Productionizing Streamlit requires three things: caching decorators on every expensive operation, st.session_state for cross-interaction state, and a deployment strategy — Docker, Streamlit Community Cloud, or Kubernetes. Miss any of these and you have a prototype that breaks under real usage.
How Streamlit's Execution Model Actually Works (This Changes Everything)
Before you write a single widget, you need to understand Streamlit's most important — and most surprising — design decision: every time a user interacts with your app, Streamlit re-runs your entire Python script from top to bottom. Every. Single. Time.
This is completely different from how most web frameworks operate. There is no event loop, no callbacks, no onclick handler wiring. When a user moves a slider, Streamlit re-executes your script with the new slider value baked in as the widget's return value. It sounds expensive, and it can be — but it is also what makes Streamlit so easy to reason about.
The upside: your app logic stays linear and readable, exactly like a regular Python script. The downside: if you are loading a 2GB CSV or running a complex SQL query on every re-run, your app will be unusably slow within seconds. That is why caching is not optional — it is the single most critical design decision in any Streamlit app.
Caching and State: Making Your App Fast and Stateful
Streamlit gives you two caching decorators and they solve different problems. @st.cache_data is for functions that return data — CSVs, API responses, processed DataFrames. It serializes the return value using pickle, which means every user session gets its own copy. @st.cache_resource is for non-serializable objects like database connections or ML models — it stores the object reference directly and shares it across all sessions.

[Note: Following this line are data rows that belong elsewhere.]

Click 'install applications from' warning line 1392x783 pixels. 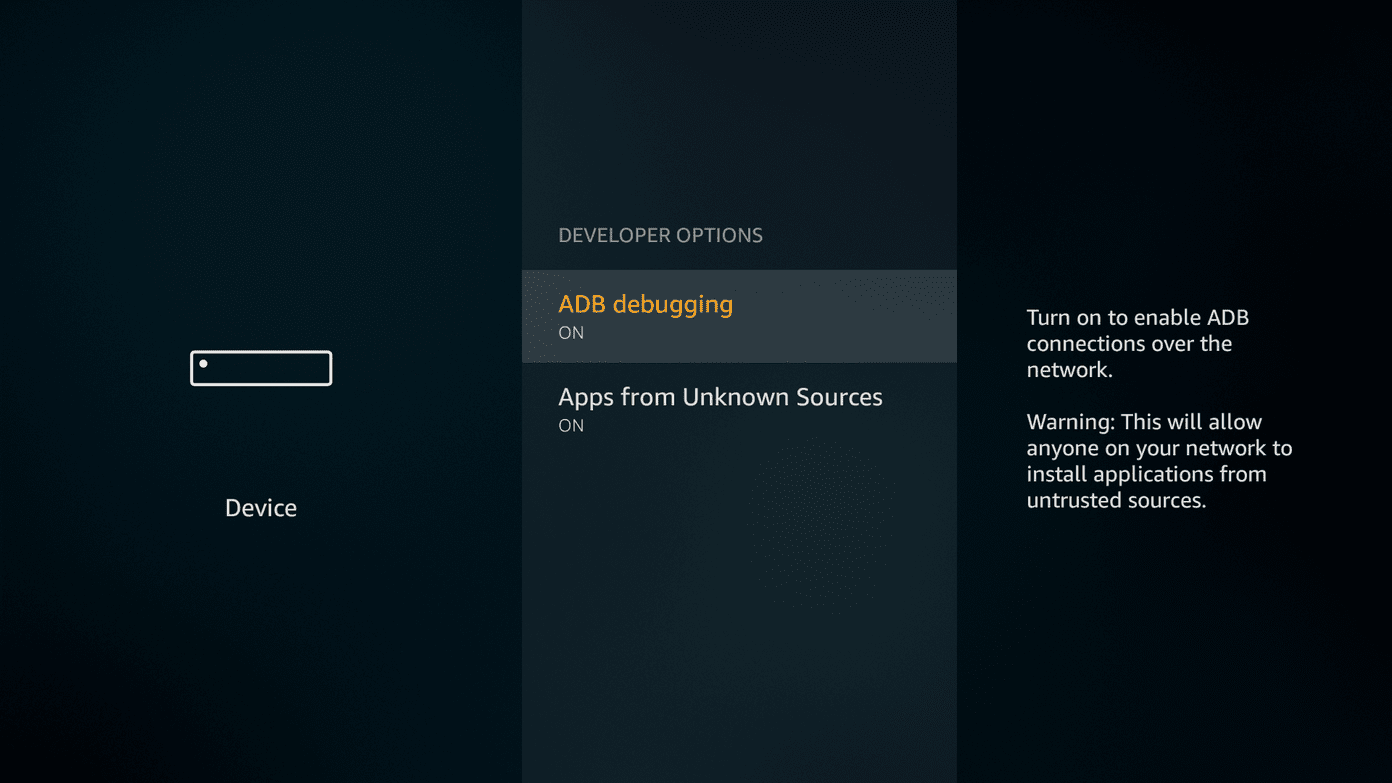pos(1147,475)
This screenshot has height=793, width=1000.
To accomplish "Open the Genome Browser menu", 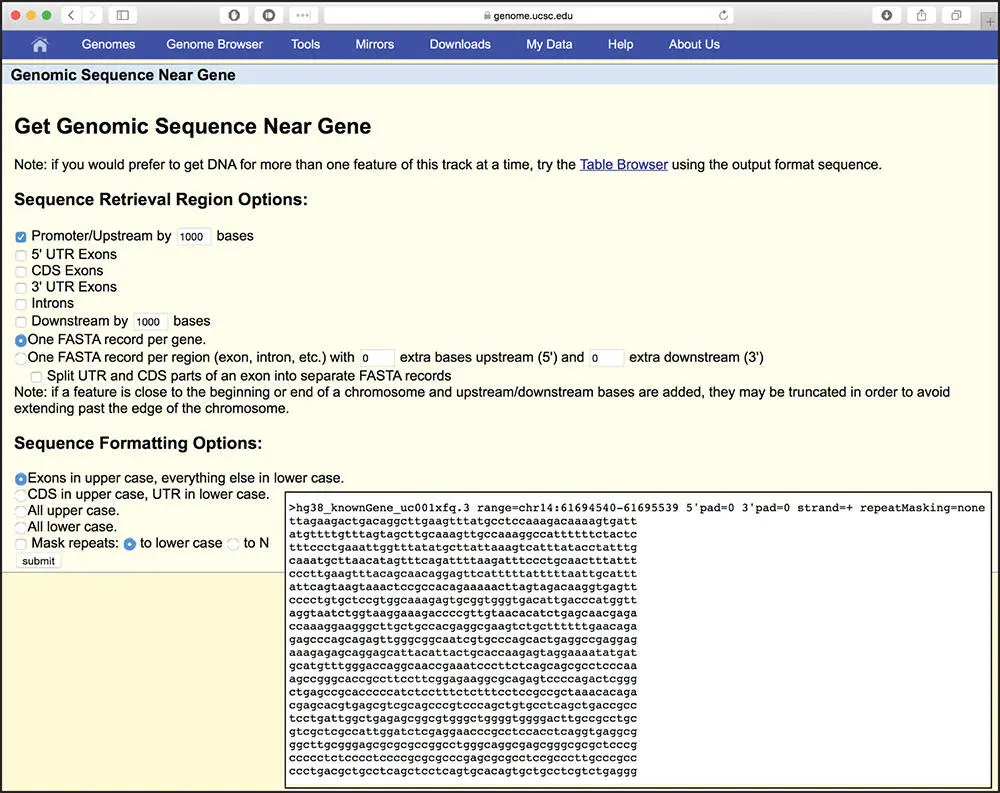I will pyautogui.click(x=214, y=44).
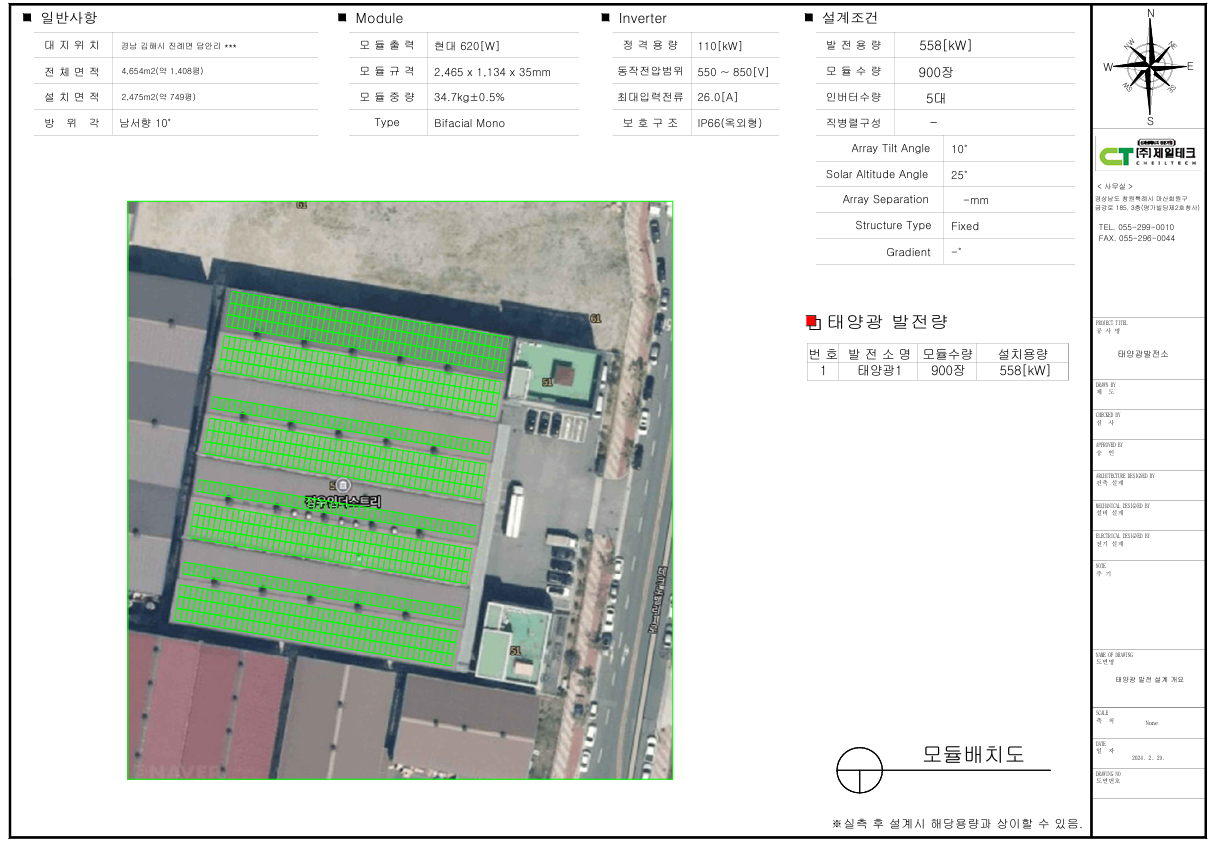This screenshot has width=1213, height=845.
Task: Click the Array Tilt Angle value 10°
Action: coord(959,149)
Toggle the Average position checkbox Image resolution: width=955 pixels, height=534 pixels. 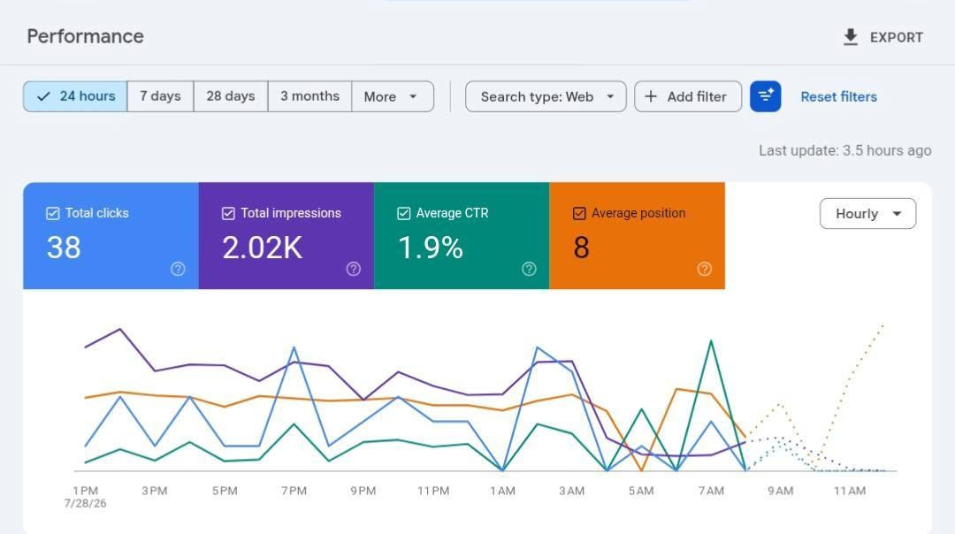pyautogui.click(x=579, y=213)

Then there is st.session_state — a dictionary that persists for the lifetime of a user's session. It disappears on page refresh, but it survives every re-run within that session. It is how you build multi-step forms, track login status, or accumulate user inputs without losing them between interactions.
Building a Real Multi-Page Data App with Layout and Forms
Real data apps require navigation, structured layouts, and forms that do not re-run the entire script on every character the user types. Streamlit handles multi-page navigation through a pages/ directory — any Python file placed there is automatically discovered and shown in the sidebar. Layout primitives like st.columns() and st.tabs() handle visual organization within a page.

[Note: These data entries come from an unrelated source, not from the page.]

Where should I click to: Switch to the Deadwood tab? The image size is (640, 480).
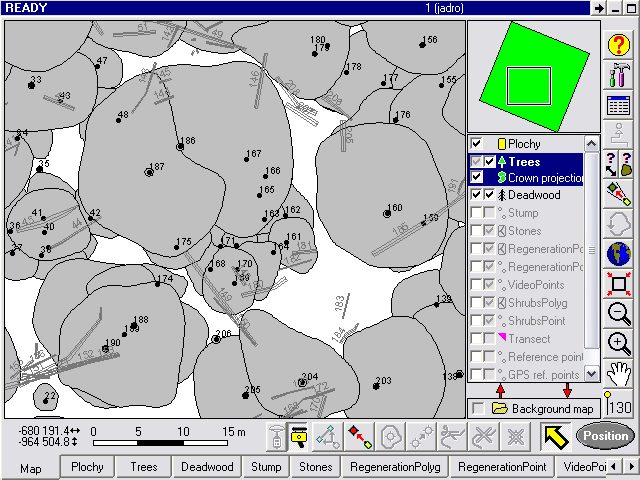[x=207, y=467]
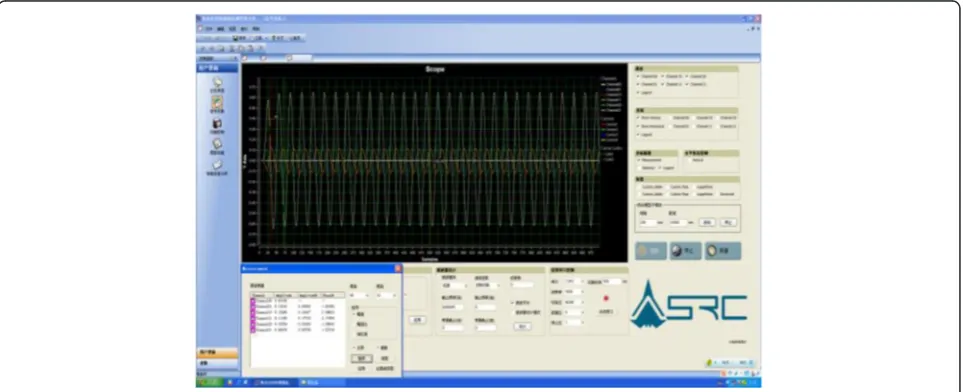
Task: Open the second dropdown in the Measurement dialog
Action: pos(385,296)
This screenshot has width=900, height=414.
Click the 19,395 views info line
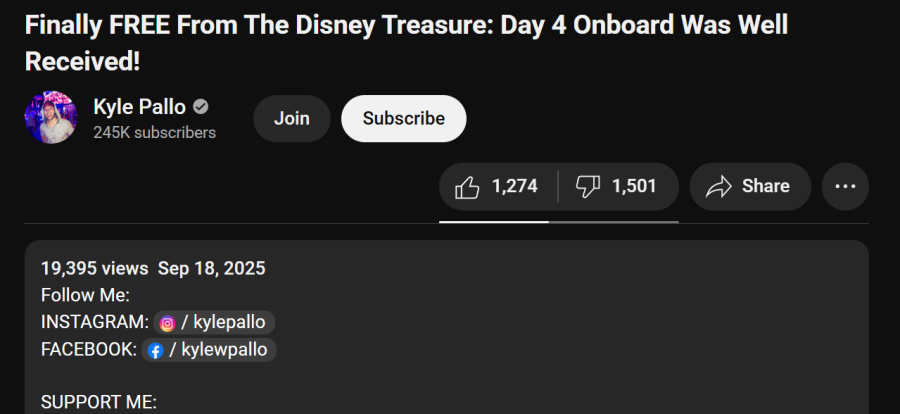pyautogui.click(x=153, y=268)
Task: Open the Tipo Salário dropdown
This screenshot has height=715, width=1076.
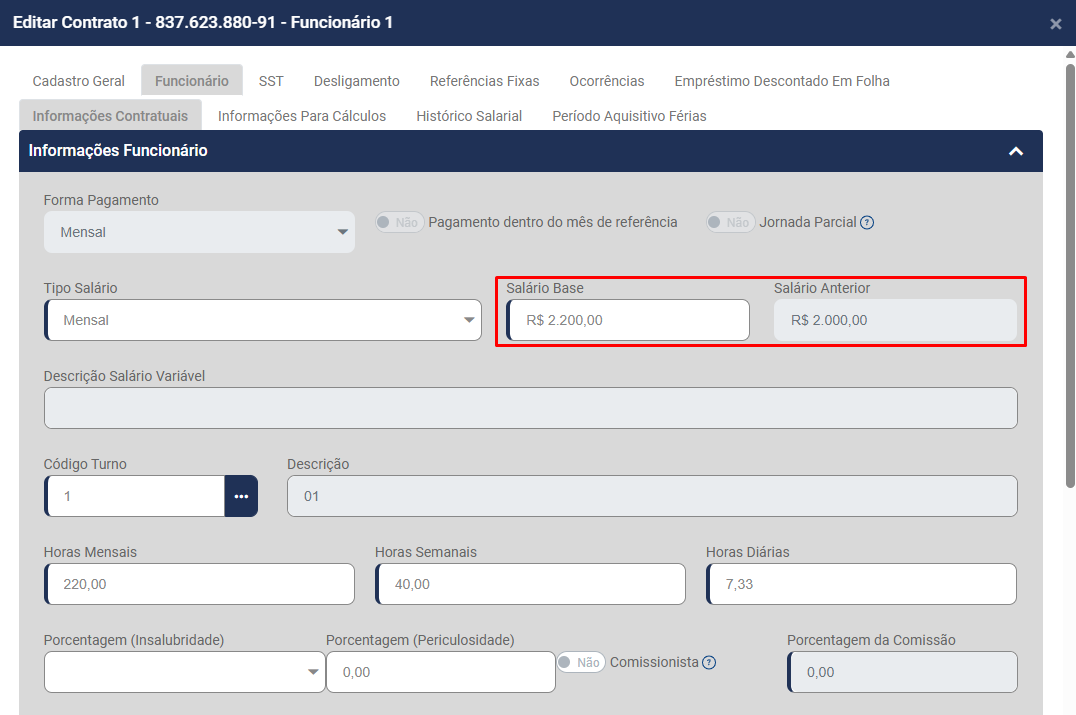Action: pos(264,320)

Forms are particularly important for production apps. Without st.form(), every keystroke in a text input triggers a full script re-run — which means every keystroke fires your cached data loading function's cache key check, re-renders the entire chart, and redraws the page. With st.form(), all widget changes inside the form are buffered locally and a single re-run fires only when the user explicitly clicks the submit button.
Data Persistence: The SQL Backend
Streamlit's st.session_state is ephemeral by design. It lives in server memory, scoped to a single browser session, and disappears the moment the user refreshes the page, closes the tab, or the server restarts. For anything that needs to survive beyond a single session — audit logs, saved analysis results, user preferences, cross-session dashboards — you must write to an external persistent store.

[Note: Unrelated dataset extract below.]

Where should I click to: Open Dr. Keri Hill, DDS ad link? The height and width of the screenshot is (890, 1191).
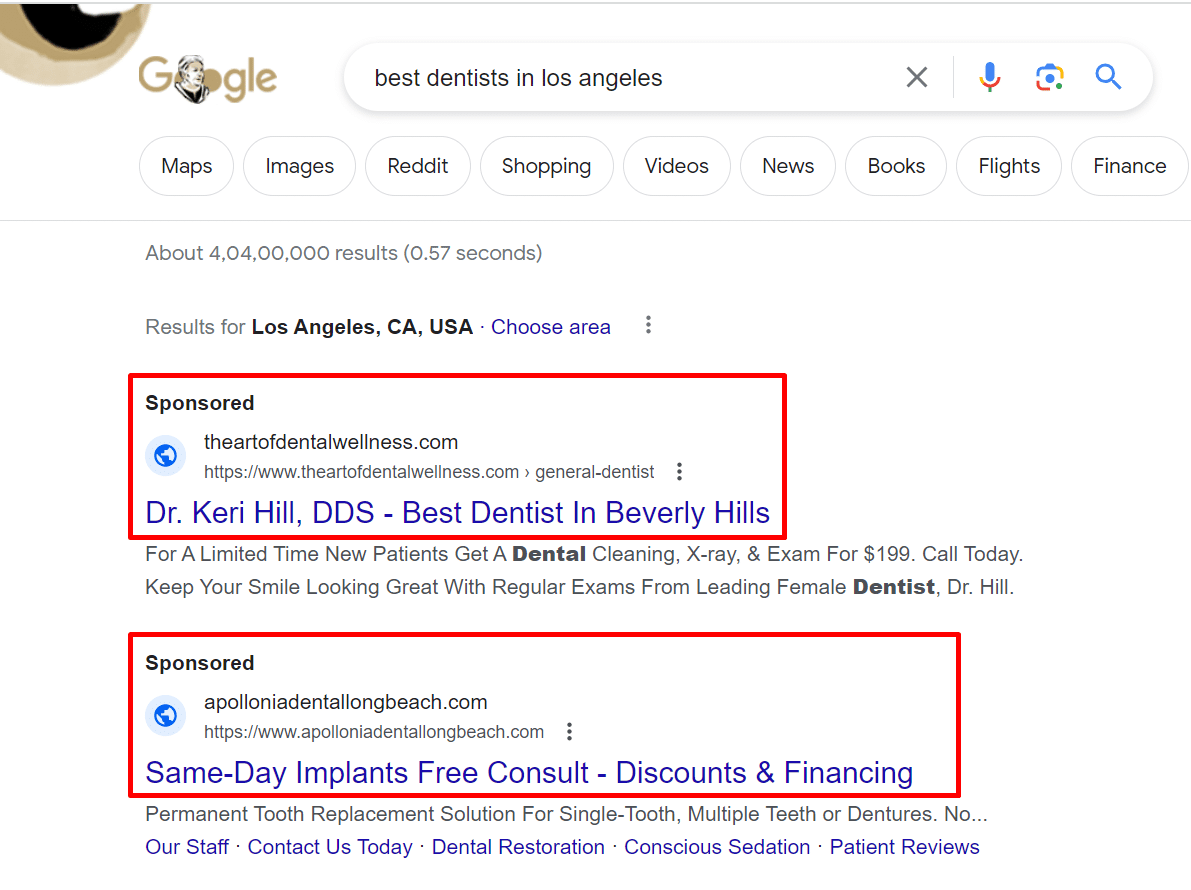click(457, 513)

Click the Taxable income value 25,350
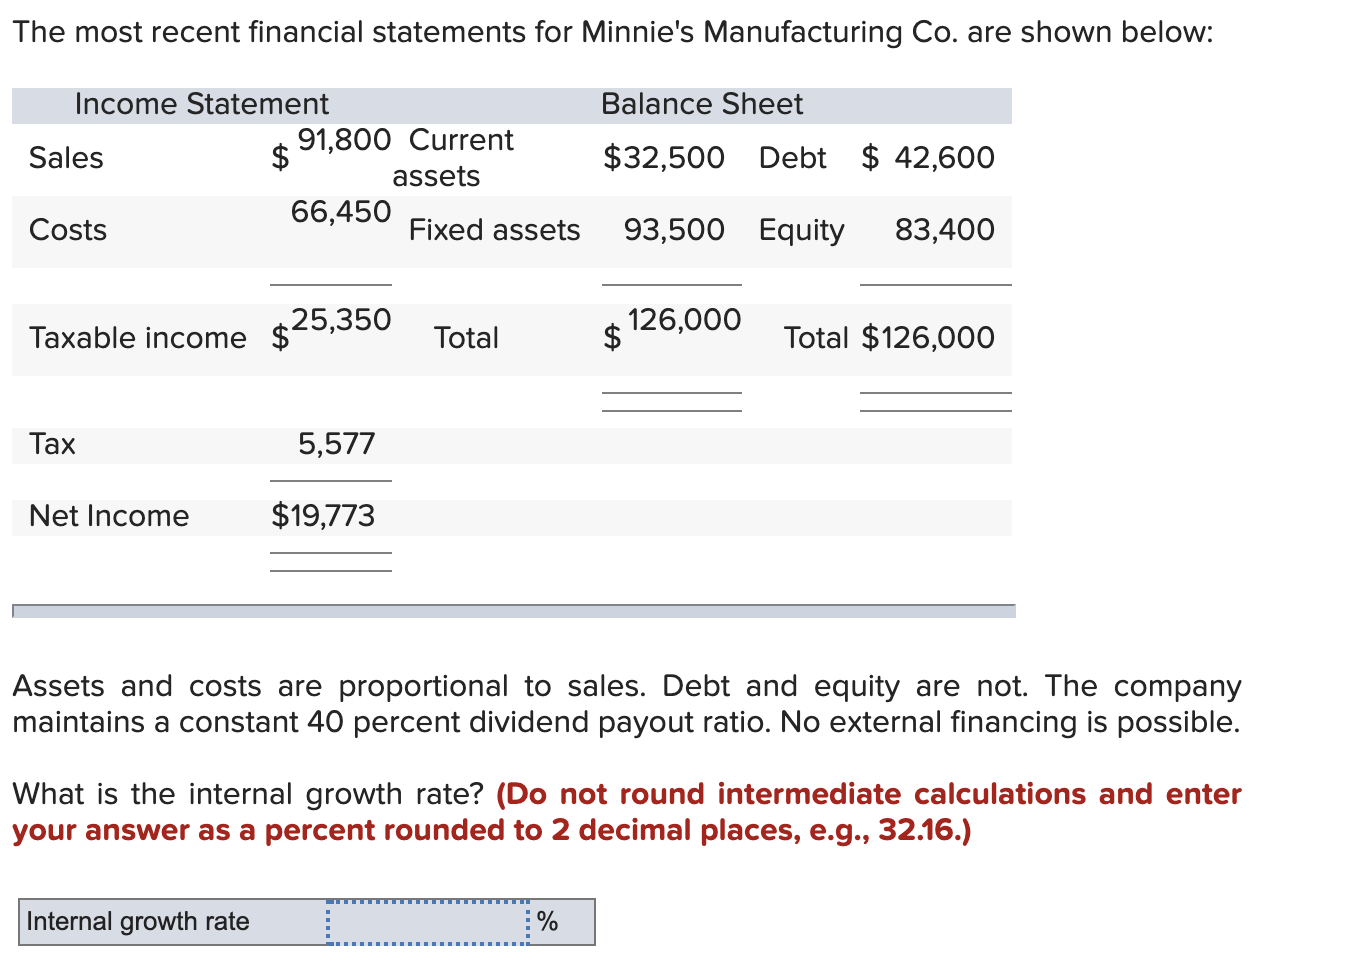[x=341, y=320]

At the enterprise level, a structured SQL backend is the standard approach. The pattern is straightforward: use @st.cache_resource to create a shared database connection pool once, and write session events to an audit table on key user actions. This gives you a complete record of dashboard activity without impacting the read performance of your main queries.
Java Integration: Consuming Dashboards via API
In hybrid infrastructure environments, your Streamlit app often serves as the UI layer for a Java or Go-based compute engine. The pattern is clean: the Java service owns the business logic and heavy computation, exposes it via a REST endpoint, and Streamlit calls that endpoint, caches the response, and handles visualization. This separation of concerns keeps your Streamlit script lightweight and your backend independently testable and deployable.
The critical rule: always cache the API call with @st.cache_data. Without it, Streamlit calls your Java backend on every single re-run — which means every slider move, every checkbox toggle, every character typed fires an HTTP request to your backend service. Under even modest concurrency, this becomes a self-inflicted DDoS.
Deploying Your Streamlit App — From Local to Live
For production deployments, Docker is the standard. It guarantees that your runtime environment — including system-level dependencies for libraries like OpenCV, PyTorch, or GeoPandas — is identical from local development to production. It also makes secrets management, health checking, and container orchestration straightforward.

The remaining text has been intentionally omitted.